PROBLEM TO SOLVE
Of all the entries below, only the lines from the one with "от 150 до 200 м2 (260, 1494)" up to and including the one with "Як вибрати жіночу" are to be duplicated exactly.
┌─ EXTRACTED RECORDS
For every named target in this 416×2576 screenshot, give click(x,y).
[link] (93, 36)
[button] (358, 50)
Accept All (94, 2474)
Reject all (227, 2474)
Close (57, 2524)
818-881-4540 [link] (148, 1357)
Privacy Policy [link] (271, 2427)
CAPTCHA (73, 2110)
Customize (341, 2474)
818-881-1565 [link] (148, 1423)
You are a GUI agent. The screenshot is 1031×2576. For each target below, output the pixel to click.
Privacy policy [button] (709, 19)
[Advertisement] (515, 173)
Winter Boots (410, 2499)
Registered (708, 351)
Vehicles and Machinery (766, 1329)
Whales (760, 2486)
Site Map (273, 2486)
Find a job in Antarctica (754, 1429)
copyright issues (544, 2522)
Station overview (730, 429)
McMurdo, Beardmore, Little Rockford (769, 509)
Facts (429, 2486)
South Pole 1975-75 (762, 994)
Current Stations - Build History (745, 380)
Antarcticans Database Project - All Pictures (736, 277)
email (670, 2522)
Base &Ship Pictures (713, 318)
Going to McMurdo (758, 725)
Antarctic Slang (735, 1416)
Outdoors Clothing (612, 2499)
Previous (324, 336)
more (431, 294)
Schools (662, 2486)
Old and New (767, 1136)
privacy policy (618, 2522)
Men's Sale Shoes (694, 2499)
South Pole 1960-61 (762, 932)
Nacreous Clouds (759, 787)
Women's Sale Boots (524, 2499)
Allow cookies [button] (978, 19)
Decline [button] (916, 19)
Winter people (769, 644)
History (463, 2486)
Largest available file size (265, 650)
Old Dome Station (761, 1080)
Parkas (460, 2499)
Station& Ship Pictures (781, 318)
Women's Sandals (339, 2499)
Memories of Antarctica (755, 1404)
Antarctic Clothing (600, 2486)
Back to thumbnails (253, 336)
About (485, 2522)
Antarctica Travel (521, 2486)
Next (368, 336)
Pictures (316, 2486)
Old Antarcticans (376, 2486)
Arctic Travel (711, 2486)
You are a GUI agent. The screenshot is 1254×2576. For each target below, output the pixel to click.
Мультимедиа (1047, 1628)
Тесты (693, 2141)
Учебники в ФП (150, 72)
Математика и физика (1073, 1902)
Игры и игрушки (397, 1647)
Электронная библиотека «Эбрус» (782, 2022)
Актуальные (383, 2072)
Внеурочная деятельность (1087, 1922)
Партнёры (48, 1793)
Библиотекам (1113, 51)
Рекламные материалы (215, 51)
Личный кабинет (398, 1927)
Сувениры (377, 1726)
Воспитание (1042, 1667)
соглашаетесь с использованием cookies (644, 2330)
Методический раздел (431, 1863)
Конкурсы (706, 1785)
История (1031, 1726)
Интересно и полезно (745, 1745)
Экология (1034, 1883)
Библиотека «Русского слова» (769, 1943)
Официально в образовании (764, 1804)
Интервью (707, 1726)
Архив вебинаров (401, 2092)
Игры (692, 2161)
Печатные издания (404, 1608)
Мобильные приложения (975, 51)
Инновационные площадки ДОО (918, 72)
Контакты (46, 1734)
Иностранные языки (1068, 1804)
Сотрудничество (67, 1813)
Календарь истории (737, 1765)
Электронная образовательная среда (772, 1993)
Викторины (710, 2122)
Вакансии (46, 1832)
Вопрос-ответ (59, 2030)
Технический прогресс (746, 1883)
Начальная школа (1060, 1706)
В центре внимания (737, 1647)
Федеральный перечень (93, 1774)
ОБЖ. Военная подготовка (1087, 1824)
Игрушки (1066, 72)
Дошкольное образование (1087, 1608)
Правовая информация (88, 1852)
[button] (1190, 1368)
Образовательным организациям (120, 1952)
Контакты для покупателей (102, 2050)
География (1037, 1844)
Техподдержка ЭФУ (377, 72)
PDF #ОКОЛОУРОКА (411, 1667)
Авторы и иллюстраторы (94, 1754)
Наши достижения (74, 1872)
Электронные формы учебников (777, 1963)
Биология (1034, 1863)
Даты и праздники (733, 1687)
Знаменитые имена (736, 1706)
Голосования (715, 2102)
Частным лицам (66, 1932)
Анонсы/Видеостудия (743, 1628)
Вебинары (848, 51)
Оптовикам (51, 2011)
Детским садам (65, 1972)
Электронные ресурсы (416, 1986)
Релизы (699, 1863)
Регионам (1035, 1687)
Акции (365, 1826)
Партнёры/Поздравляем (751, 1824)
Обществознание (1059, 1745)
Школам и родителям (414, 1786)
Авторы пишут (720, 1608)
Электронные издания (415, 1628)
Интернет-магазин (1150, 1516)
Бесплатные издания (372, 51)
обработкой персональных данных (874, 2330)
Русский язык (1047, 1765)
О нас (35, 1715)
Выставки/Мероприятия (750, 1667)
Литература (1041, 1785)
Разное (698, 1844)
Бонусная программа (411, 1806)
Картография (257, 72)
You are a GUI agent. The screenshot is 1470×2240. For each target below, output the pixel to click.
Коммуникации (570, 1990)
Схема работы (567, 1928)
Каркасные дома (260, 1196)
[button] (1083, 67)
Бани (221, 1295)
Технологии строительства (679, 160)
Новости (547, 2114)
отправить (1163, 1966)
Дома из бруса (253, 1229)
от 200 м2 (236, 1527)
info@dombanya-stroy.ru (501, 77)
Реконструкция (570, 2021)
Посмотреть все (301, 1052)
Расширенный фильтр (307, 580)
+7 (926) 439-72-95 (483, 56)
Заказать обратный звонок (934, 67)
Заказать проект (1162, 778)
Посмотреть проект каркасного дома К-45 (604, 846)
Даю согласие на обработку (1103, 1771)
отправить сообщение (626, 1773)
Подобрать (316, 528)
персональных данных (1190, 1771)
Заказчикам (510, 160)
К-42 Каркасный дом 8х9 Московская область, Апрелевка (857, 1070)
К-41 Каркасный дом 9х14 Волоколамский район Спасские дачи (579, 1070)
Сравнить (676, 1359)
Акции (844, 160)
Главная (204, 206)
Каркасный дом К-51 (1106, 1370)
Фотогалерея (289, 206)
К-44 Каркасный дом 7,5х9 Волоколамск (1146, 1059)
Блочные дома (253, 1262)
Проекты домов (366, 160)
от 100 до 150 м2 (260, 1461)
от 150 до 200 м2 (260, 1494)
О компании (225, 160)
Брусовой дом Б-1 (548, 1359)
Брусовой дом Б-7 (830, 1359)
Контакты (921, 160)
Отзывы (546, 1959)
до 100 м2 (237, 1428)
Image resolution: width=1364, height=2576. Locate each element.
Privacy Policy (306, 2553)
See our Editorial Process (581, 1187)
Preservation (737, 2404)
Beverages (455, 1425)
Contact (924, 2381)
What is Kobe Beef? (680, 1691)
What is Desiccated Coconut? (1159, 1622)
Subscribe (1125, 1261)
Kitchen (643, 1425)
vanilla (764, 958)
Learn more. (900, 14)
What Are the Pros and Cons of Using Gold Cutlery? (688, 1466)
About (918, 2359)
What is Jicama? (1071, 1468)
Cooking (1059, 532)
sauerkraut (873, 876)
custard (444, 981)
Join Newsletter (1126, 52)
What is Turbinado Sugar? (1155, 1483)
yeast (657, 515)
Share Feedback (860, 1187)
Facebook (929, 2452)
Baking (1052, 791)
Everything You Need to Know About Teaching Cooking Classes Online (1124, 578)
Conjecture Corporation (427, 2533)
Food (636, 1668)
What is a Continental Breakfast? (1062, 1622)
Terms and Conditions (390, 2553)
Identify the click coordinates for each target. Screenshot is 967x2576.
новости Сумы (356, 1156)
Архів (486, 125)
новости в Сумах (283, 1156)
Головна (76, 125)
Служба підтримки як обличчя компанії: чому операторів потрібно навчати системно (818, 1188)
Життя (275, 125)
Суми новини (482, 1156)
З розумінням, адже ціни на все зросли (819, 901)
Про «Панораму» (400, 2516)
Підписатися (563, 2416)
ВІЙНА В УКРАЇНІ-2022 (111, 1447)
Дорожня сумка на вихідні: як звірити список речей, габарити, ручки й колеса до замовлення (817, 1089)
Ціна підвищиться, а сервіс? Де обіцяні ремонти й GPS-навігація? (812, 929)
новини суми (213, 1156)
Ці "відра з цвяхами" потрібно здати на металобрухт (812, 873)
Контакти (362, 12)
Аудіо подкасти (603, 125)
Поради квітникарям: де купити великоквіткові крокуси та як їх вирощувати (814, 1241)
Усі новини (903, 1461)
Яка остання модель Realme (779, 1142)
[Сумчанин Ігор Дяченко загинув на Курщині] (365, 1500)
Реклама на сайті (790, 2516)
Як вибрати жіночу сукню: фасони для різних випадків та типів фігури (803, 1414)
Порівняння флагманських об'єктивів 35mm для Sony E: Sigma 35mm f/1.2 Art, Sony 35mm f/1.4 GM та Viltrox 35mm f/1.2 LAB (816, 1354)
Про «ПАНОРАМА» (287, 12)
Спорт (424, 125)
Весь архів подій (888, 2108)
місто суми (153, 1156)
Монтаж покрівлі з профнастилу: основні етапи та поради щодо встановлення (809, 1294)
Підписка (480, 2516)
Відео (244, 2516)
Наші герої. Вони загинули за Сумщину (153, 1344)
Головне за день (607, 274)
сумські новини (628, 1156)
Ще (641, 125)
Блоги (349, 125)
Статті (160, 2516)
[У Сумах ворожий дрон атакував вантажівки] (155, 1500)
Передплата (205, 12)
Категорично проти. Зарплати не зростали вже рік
└─
TASK RESPONSE
от 150 до 200 м2 (260, 1494)
О компании (225, 160)
Брусовой дом Б-1 (548, 1359)
Брусовой дом Б-7 (830, 1359)
Контакты (921, 160)
Отзывы (546, 1959)
до 100 м2 (237, 1428)
Image resolution: width=1364, height=2576. Locate each element.
Privacy Policy (306, 2553)
See our Editorial Process (581, 1187)
Preservation (737, 2404)
Beverages (455, 1425)
Contact (924, 2381)
What is Kobe Beef? (680, 1691)
What is Desiccated Coconut? (1159, 1622)
Subscribe (1125, 1261)
Kitchen (643, 1425)
vanilla (764, 958)
Learn more. (900, 14)
What Are the Pros and Cons of Using Gold Cutlery? (688, 1466)
About (918, 2359)
What is Jicama? (1071, 1468)
Cooking (1059, 532)
sauerkraut (873, 876)
custard (444, 981)
Join Newsletter (1126, 52)
What is Turbinado Sugar? (1155, 1483)
yeast (657, 515)
Share Feedback (860, 1187)
Facebook (929, 2452)
Baking (1052, 791)
Everything You Need to Know About Teaching Cooking Classes Online (1124, 578)
Conjecture Corporation (427, 2533)
Food (636, 1668)
What is a Continental Breakfast? (1062, 1622)
Terms and Conditions (390, 2553)
Identify the click coordinates for each target. Screenshot is 967x2576.
новости Сумы (356, 1156)
Архів (486, 125)
новости в Сумах (283, 1156)
Головна (76, 125)
Служба підтримки як обличчя компанії: чому операторів потрібно навчати системно (818, 1188)
Життя (275, 125)
Суми новини (482, 1156)
З розумінням, адже ціни на все зросли (819, 901)
Про «Панораму» (400, 2516)
Підписатися (563, 2416)
ВІЙНА В УКРАЇНІ-2022 (111, 1447)
Дорожня сумка на вихідні: як звірити список речей, габарити, ручки й колеса до замовлення (817, 1089)
Ціна підвищиться, а сервіс? Де обіцяні ремонти й GPS-навігація? (812, 929)
новини суми (213, 1156)
Ці "відра з цвяхами" потрібно здати на металобрухт (812, 873)
Контакти (362, 12)
Аудіо подкасти (603, 125)
Поради квітникарям: де купити великоквіткові крокуси та як їх вирощувати (814, 1241)
Усі новини (903, 1461)
Яка остання модель Realme (779, 1142)
[Сумчанин Ігор Дяченко загинув на Курщині] (365, 1500)
Реклама на сайті (790, 2516)
Як вибрати жіночу сукню: фасони для різних випадків та типів фігури (803, 1414)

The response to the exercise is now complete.